--- start of Excerpt provided ---

New York: Hill & Wang, 1981, pp. 294.
In 1981's
The Baroque Arsenal, Mary Kaldor wrote of recent generations of high-tech weapons, like the M-1 main battle tank, the F-111 and Tornado fighters, and the Ohio-class ballistic missile submarine. She also wrote of the institutional arrangements that necessarily go with such weapons--the organization of armed forces around systems like these, and the military-industrial complexes that grow around their development, production and servicing.
Kaldor argued that the phenomenon emerged from the interaction between the conservatism of military establishments, and the dynamism of the industrial enterprises which today meet their needs. Military services, she argued, are prone to stick with established systems and established missions, but business is prone to continually offer the "new and improved" to win new customers, and keep old ones, in a competitive commercial environment.
The resulting pattern was, in Kaldor's view, a problematic one, driving military-industrial complexes to treat the "perfection" of such weapons as an end in itself, and in the process develop them past the point of diminishing returns--gains in performance, and the value of new features, coming at disproportionate cost. The increasingly complex and expensive systems produced in this way tend to be logistical nightmares, at once demanding and unreliable; increasingly vulnerable to newer, cheaper, simpler types of weapon; and irrelevant to the genuine security environment; while crowding other items out of defense budgets--weapons acquisition meaning less money to go around for personnel and training, for instance.
The great historical example of such weaponry is the combination of age-of-sail thinking and Industrial Age hardware in the battleship of the late nineteenth and twentieth centuries. These ships, Kaldor notes, rapidly grew larger, more heavily armed and armored, more complex and more costly, even as their usefulness became increasingly questionable in the era of the torpedo, the submarine, the aircraft--with these ships reaching the apex of technical sophistication and price, and at the same time, practical disutility, during the Second World War.

--- end of Excerpt provided ---

## Short exercise A
Answer these about the passage on The Baroque Arsenal, one per line:
(i) Which class of submarine does it list among the high-tech weapons?
(ii) What two things are military services prone to stick with, in Kaldor's view?
(iii) During which war did battleships reach the apex of technical sophistication and price?
## Short exercise B
Give back, word for word, the part of the passage on The Baroque Arsenal starting at "The great historical" and ending at "Second World War.".

--- start of Given data ---

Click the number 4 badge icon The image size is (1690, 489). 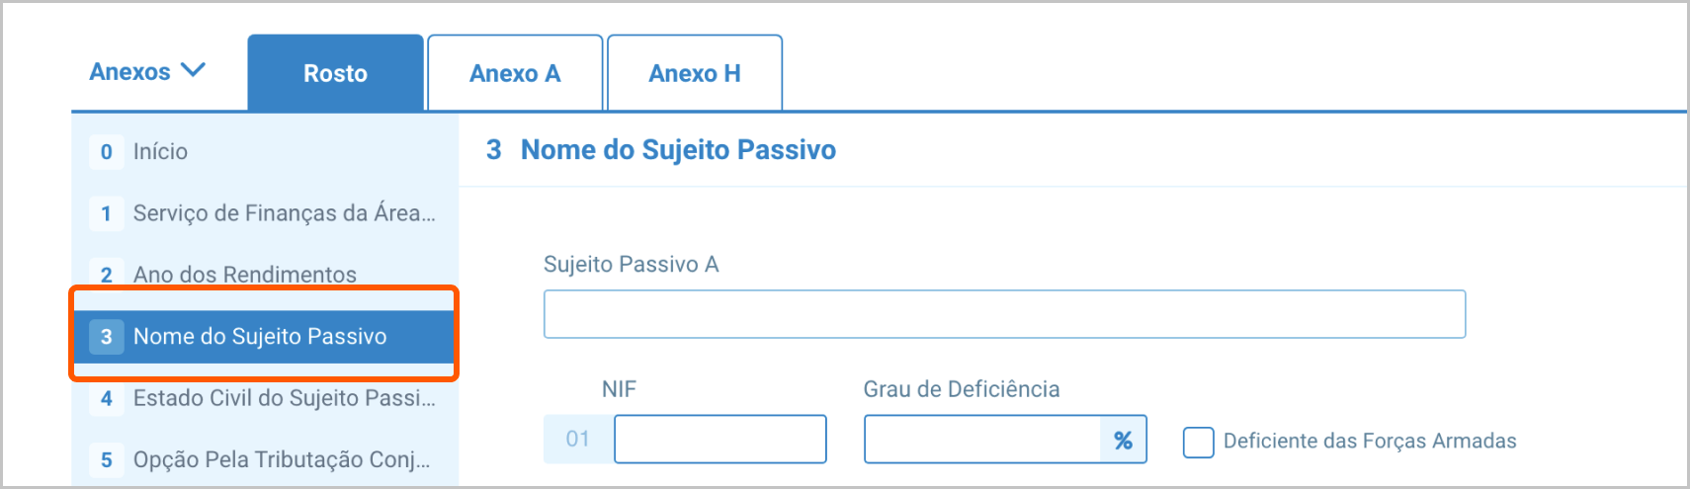107,398
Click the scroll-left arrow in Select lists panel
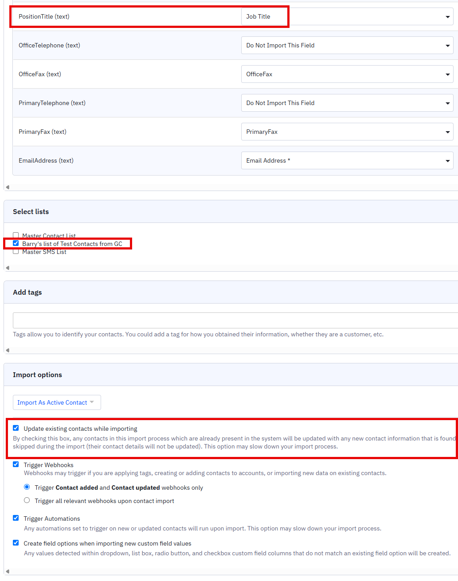 pos(8,268)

--- end of Given data ---

## Task response A
(i) The Ohio class, a ballistic missile submarine
(ii) Established systems and established missions
(iii) The Second World War

## Task response B
The great historical example of such weaponry is the combination of age-of-sail thinking and Industrial Age hardware in the battleship of the late nineteenth and twentieth centuries. These ships, Kaldor notes, rapidly grew larger, more heavily armed and armored, more complex and more costly, even as their usefulness became increasingly questionable in the era of the torpedo, the submarine, the aircraft--with these ships reaching the apex of technical sophistication and price, and at the same time, practical disutility, during the Second World War.